[Dataset items]

####

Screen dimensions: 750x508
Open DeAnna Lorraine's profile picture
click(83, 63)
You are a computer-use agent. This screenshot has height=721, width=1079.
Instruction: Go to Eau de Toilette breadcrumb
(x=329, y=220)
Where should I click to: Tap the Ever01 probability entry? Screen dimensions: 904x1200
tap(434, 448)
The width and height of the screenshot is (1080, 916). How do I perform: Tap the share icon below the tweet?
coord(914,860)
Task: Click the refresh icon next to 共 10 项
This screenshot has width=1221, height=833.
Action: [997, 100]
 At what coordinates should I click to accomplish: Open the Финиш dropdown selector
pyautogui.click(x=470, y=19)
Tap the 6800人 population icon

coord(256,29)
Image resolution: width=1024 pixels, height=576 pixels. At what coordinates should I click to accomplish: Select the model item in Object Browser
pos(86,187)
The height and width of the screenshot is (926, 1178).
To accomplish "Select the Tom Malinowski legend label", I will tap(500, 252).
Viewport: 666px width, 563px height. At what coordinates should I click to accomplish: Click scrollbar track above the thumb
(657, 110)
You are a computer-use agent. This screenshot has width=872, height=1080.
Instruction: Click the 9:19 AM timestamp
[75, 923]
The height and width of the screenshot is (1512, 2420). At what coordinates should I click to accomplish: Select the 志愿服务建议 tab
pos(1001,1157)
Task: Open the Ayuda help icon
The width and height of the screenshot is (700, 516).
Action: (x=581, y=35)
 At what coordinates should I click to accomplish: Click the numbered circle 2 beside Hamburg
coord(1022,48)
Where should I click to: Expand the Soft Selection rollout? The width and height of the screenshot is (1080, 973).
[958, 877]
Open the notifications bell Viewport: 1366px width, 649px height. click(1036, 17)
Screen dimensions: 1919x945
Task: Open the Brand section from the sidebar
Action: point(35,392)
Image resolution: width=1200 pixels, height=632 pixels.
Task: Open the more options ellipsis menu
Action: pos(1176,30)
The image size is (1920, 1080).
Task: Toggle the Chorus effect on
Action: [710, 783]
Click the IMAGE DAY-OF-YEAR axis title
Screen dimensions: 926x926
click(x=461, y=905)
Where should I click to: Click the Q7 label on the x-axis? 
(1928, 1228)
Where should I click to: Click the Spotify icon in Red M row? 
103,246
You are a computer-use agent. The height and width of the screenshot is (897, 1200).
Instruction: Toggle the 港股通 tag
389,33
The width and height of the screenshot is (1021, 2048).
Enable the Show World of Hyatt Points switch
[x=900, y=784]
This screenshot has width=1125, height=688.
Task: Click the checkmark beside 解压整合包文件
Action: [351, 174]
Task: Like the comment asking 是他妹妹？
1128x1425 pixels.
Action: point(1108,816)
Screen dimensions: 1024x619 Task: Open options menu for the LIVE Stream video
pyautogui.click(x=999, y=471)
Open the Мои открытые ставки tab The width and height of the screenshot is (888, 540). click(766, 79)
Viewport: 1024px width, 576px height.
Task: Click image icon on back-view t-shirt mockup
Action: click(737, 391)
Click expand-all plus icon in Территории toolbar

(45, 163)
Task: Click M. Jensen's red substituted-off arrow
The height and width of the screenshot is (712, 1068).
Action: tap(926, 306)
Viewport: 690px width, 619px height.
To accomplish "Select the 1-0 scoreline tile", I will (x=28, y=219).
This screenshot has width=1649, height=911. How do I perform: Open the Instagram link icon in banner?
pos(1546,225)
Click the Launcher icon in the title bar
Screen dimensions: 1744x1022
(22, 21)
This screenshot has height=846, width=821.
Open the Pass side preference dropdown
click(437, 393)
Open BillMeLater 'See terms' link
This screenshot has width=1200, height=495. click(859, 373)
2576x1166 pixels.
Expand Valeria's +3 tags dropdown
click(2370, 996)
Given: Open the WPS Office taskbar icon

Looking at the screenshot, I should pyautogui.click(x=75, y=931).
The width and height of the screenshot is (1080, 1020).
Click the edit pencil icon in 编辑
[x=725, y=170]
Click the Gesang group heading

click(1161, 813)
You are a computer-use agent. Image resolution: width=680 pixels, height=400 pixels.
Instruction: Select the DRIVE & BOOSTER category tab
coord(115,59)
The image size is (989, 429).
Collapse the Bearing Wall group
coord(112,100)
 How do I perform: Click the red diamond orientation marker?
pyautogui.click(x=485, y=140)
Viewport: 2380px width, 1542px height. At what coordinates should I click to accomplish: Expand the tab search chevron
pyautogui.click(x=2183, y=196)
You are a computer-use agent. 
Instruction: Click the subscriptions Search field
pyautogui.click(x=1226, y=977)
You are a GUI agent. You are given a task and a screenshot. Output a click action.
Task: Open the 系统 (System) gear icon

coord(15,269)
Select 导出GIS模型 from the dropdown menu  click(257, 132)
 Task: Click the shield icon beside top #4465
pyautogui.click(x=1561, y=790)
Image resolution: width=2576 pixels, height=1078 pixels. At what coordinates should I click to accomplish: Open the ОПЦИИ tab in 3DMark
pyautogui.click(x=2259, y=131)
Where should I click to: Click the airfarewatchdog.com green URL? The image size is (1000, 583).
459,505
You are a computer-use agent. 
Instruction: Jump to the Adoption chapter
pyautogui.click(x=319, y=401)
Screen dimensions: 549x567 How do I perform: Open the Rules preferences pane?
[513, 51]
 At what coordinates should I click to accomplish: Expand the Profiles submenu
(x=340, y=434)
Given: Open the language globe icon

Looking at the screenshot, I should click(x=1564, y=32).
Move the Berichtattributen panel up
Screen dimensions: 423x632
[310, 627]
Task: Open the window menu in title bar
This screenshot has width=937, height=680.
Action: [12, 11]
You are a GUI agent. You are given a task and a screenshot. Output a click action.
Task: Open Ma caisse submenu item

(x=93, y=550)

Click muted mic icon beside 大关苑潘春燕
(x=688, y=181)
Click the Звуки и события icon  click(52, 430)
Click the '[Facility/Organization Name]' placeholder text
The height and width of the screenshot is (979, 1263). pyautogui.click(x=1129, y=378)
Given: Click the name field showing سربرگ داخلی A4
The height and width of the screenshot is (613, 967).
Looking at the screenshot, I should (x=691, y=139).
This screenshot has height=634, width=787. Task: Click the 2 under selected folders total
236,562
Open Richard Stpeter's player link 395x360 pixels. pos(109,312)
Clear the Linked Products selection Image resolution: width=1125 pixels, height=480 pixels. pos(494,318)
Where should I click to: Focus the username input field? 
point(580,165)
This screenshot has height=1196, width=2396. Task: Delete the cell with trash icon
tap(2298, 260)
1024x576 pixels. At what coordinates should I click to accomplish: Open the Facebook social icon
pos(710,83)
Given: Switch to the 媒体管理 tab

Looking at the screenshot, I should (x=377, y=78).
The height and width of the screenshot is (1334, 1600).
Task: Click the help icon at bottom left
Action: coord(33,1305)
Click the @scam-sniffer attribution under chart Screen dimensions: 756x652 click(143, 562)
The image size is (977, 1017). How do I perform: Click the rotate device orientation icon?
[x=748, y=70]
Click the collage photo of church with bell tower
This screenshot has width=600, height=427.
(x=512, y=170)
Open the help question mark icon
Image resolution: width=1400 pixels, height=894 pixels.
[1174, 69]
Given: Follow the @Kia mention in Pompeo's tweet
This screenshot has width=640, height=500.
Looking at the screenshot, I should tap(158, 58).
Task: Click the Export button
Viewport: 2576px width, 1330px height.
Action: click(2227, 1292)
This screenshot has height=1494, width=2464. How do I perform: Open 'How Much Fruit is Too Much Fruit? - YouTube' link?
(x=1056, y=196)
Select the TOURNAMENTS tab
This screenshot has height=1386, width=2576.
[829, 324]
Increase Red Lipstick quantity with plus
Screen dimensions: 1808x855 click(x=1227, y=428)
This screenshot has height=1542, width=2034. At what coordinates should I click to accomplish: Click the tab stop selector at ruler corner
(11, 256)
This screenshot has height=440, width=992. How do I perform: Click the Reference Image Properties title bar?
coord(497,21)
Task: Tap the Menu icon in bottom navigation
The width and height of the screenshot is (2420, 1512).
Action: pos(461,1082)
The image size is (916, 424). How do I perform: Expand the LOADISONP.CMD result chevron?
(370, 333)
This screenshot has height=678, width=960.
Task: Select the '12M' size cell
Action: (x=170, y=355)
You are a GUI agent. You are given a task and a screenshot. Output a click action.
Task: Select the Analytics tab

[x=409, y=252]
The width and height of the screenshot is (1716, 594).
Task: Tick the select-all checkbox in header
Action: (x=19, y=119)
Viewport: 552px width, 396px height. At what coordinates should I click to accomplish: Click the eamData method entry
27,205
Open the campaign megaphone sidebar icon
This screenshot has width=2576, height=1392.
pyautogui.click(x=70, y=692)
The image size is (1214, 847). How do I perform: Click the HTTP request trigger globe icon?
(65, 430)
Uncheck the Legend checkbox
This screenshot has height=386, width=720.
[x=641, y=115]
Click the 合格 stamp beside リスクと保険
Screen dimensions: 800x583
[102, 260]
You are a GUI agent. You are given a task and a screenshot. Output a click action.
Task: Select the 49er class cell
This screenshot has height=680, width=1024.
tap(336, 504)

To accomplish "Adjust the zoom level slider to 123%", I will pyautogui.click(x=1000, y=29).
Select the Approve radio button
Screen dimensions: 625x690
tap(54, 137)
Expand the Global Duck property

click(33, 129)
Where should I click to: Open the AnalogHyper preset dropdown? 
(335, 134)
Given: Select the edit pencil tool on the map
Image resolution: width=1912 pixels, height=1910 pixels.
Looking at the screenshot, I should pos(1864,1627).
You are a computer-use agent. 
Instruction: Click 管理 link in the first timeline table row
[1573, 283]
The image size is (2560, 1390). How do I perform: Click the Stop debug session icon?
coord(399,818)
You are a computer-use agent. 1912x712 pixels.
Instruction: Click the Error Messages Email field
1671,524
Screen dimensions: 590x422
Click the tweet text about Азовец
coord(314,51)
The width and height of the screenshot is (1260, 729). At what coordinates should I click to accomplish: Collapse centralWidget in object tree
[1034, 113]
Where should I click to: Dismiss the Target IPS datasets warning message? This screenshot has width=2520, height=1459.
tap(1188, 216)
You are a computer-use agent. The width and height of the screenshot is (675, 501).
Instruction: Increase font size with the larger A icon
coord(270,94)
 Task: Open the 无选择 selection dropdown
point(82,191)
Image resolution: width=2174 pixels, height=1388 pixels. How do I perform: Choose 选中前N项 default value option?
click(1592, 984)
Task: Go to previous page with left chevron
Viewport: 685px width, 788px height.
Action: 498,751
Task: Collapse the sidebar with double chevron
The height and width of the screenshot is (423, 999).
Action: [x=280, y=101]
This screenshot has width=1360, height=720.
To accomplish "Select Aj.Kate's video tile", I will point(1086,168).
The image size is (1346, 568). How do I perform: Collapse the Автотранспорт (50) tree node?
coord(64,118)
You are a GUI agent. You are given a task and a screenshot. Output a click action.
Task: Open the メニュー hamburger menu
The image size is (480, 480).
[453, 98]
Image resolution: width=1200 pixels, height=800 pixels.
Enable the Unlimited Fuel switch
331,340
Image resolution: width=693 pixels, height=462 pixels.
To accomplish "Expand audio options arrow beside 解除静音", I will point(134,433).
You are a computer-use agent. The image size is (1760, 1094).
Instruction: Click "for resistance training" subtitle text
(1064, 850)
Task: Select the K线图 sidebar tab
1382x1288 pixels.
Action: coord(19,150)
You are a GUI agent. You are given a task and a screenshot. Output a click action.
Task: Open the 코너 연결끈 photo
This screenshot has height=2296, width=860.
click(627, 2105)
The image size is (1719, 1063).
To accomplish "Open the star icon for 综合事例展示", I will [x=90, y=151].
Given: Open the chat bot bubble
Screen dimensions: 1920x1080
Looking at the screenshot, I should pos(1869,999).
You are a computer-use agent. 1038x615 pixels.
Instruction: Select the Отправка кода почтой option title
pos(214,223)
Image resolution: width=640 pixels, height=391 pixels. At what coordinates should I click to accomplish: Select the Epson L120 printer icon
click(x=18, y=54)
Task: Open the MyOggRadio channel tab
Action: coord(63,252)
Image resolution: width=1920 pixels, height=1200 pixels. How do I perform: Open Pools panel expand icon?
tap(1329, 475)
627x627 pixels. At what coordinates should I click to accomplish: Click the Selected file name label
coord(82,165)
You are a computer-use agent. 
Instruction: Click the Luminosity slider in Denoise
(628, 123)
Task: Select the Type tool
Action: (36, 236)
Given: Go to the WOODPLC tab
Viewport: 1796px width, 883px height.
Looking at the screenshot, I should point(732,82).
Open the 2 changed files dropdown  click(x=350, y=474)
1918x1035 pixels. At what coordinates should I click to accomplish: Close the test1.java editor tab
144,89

####

Copy the material again, starting at its first line and ending at the line that contains "tap(434, 448)", with both ends included. Keep the requests unchanged, but multiply every coordinate in the answers by 0.55 and round to the nearest whole number, with halves rounded up.

TASK RESPONSE:
Screen dimensions: 750x508
Open DeAnna Lorraine's profile picture
click(46, 35)
You are a computer-use agent. This screenshot has height=721, width=1079.
Instruction: Go to Eau de Toilette breadcrumb
(x=181, y=121)
Where should I click to: Tap the Ever01 probability entry? Screen dimensions: 904x1200
tap(239, 246)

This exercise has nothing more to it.